In Mr. Hunker's case, Officer Frank Pattinato did take him to jail after the Aug. 17 crash because Mr. Hunker said he didn't have any family or friends to pick him up from the Special Deployment Division, where blood alcohol tests are done.
Police also towed his car to the city pound. Neighbors said he had tried to drive the damaged BMW from the scene until Mr. Herz ran into the street and yelled, "Jeffrey Hunker, stop this car!"
Cmdr. Degler said a district judge told the officers that Mr. Hunker should not be in jail, but they refused to release him because no one could pick him up and they felt he was a danger to himself and the public. Instead, she said, they waited hours with him until another district judge came on duty.
The second district judge released Mr. Hunker from jail that evening on his own recognizance. Mr. Hunker then retrieved the car from the pound and was driving it the next day when police stopped him again.
Officer George Kristoff, who was involved in the first incident, saw Mr. Hunker driving on North Craig Street. He noticed the heavy rear-end damage and broken brake lights and pulled him over.
He said Mr. Hunker, mumbling and smelling of alcohol, failed a field sobriety test. Officer Kristoff took him to the deployment center, where his blood alcohol levels measured 0.173 and 0.167, according to the officer's report. Police again towed the car to the pound.

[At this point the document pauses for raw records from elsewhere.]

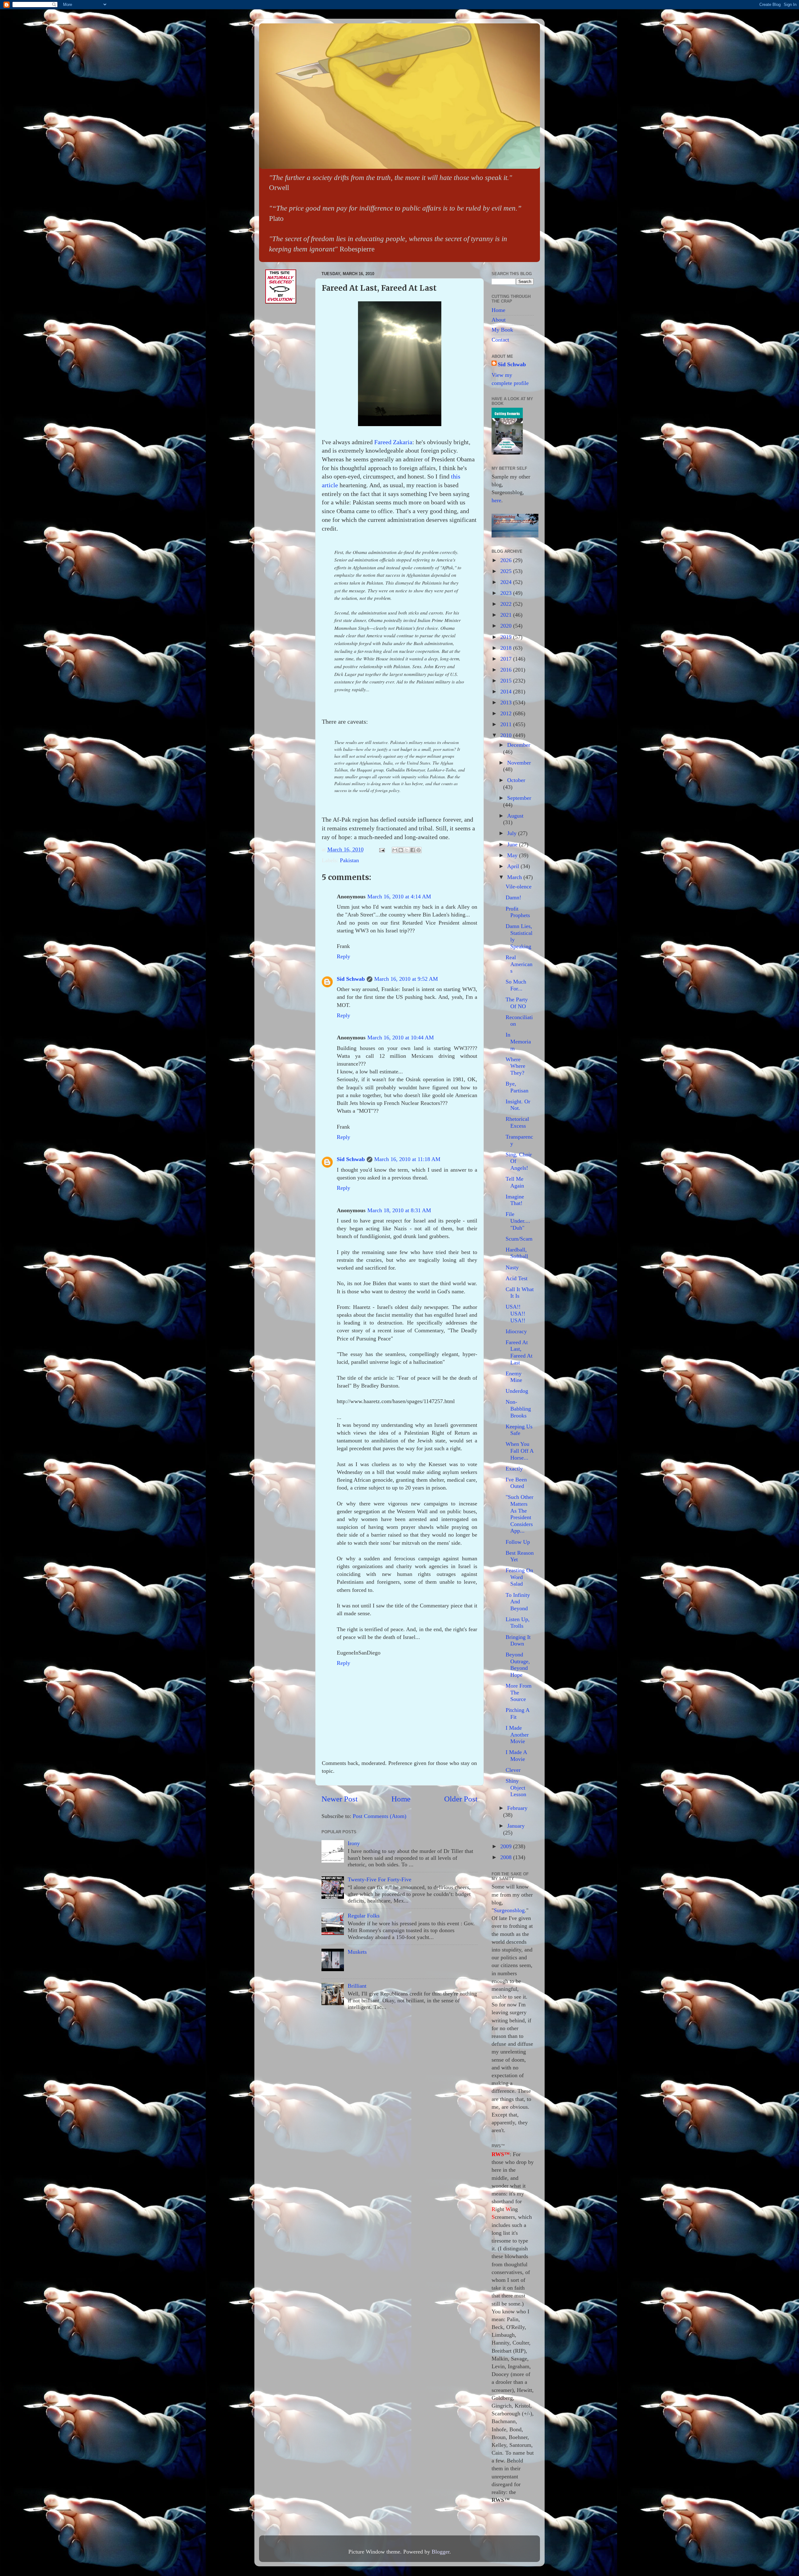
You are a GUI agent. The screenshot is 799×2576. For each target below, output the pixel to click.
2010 (506, 735)
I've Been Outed (516, 1483)
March (515, 877)
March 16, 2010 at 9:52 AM (406, 979)
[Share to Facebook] (412, 850)
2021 (506, 615)
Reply (343, 956)
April (514, 866)
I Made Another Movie (517, 1734)
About (499, 320)
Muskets (357, 1952)
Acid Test (516, 1278)
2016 (506, 670)
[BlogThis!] (401, 850)
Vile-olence (519, 886)
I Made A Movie (516, 1755)
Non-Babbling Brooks (518, 1408)
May (513, 855)
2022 (506, 604)
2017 (506, 659)
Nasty (512, 1267)
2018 (506, 648)
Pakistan (349, 860)
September (519, 798)
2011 (506, 724)
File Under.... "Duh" (518, 1221)
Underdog (517, 1391)
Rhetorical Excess (517, 1122)
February (517, 1808)
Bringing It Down (518, 1640)
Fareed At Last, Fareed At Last (519, 1352)
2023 (506, 593)
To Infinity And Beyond (518, 1601)
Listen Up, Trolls (518, 1622)
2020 (506, 626)
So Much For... (516, 985)
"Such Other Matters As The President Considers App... (519, 1514)
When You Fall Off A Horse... (519, 1451)
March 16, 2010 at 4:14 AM (399, 896)
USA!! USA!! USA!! (515, 1313)
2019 (506, 637)
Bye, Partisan (517, 1087)
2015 (506, 681)
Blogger (440, 2552)
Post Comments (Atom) (379, 1816)
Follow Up (518, 1542)
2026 (506, 560)
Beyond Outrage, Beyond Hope (518, 1664)
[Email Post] (381, 849)
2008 (506, 1857)
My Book (502, 330)
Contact (500, 340)
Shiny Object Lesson (516, 1787)
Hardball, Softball (517, 1253)
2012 (506, 713)
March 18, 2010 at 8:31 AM (399, 1210)
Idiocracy (516, 1331)
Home (400, 1799)
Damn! (513, 897)
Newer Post (339, 1799)
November (519, 763)
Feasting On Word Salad (519, 1577)
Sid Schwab (351, 979)
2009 (506, 1846)
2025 (506, 571)
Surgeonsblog (509, 1910)
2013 (506, 702)
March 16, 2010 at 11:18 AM (407, 1159)
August (515, 816)
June (513, 844)
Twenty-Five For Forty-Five (379, 1879)
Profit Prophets (518, 912)
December (518, 745)
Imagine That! (515, 1200)
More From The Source (519, 1692)
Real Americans (519, 964)
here (496, 500)
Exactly (514, 1468)
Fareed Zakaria (393, 442)
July (512, 833)
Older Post (461, 1799)
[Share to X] (407, 850)
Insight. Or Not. (518, 1104)
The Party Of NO (517, 1002)
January (516, 1826)
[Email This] (395, 850)
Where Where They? (515, 1066)
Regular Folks (364, 1916)
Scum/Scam (519, 1239)
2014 (506, 691)
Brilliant (357, 1986)
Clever (513, 1770)
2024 (506, 582)
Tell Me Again (515, 1182)
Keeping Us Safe (519, 1429)
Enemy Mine (514, 1376)
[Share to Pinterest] (418, 850)
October (516, 780)
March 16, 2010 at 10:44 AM (400, 1037)
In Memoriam (518, 1041)
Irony (354, 1843)
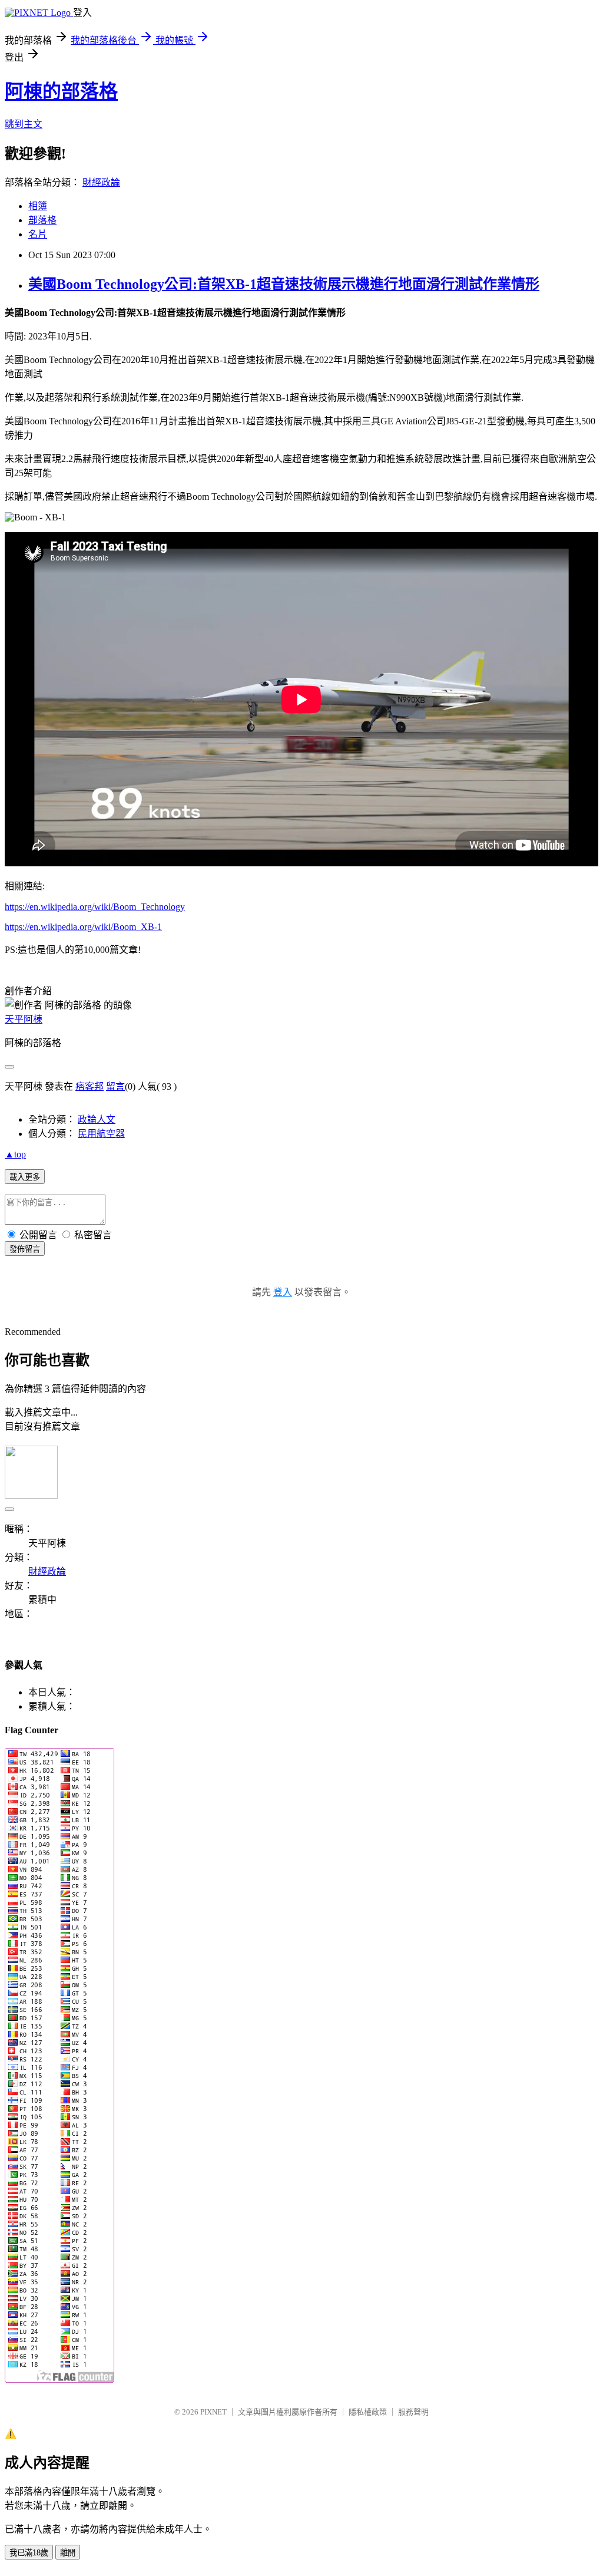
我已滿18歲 (28, 2552)
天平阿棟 (23, 1019)
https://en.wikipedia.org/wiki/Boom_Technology (95, 907)
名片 (37, 234)
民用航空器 (101, 1134)
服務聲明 (413, 2411)
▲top (15, 1154)
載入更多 (24, 1177)
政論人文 (96, 1119)
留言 (115, 1086)
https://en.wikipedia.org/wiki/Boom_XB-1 (83, 927)
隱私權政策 (368, 2411)
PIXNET (213, 2411)
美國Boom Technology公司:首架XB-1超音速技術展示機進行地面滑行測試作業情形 (283, 284)
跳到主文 (23, 124)
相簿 (37, 206)
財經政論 (101, 182)
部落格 (42, 220)
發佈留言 (24, 1249)
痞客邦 (89, 1086)
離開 (67, 2552)
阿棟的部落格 (61, 91)
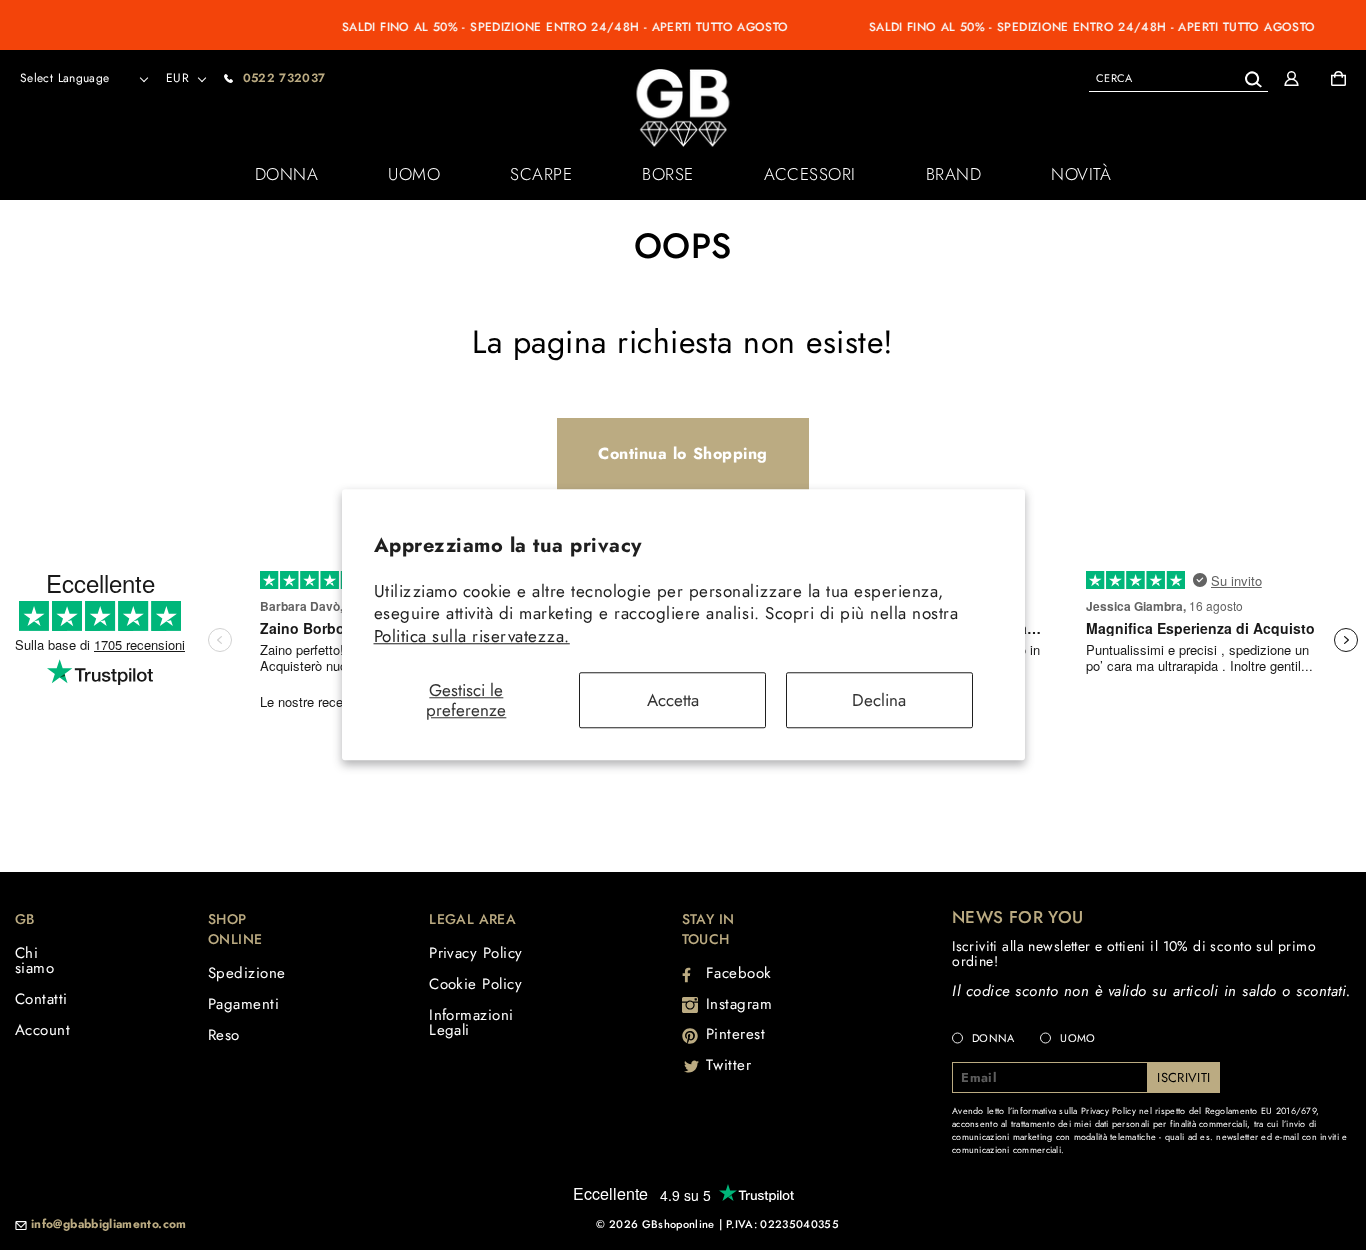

A colleague picked up Mr. Hunker and took him home.
All was apparently quiet until Sunday, when Officer Daniel Mead responded to a call at Mr. Hunker's house for a report that he was suicidal. By the time the officer arrived, Mr. Hunker was gone, but neighbors said he had just driven away in a new BMW.
As Officer Mead was leaving, Dr. Levin spotted Mr. Hunker.
"He drove right by and I said, 'There he goes!' " said Dr. Levin.
Officer Mead motioned for him to stop and Mr. Hunker pulled over. Officer Mead asked him whether he was all right, and Mr. Hunker said "no," according to the officer's report.
"I asked if he had been drinking and he stated yes, he drank a pint of vodka," Officer Mead wrote. "Hunker could not perform field sobriety tests safely at the scene and was placed under arrest for DUI."
Mr. Hunker was again driven for a Breathalyzer, but this time he refused to cooperate, the report says.
Once again, Mr. Hunker was released to a friend and taken home.
Yesterday, neighbors on Squirrel Hill Avenue noticed the new car missing from the driveway.
"His continued driving and a lack of any kind of apology suggests a frank disregard for the safety and consideration of everyone around him," Dr. Levin said. "Could he kill someone? Yes, absolutely."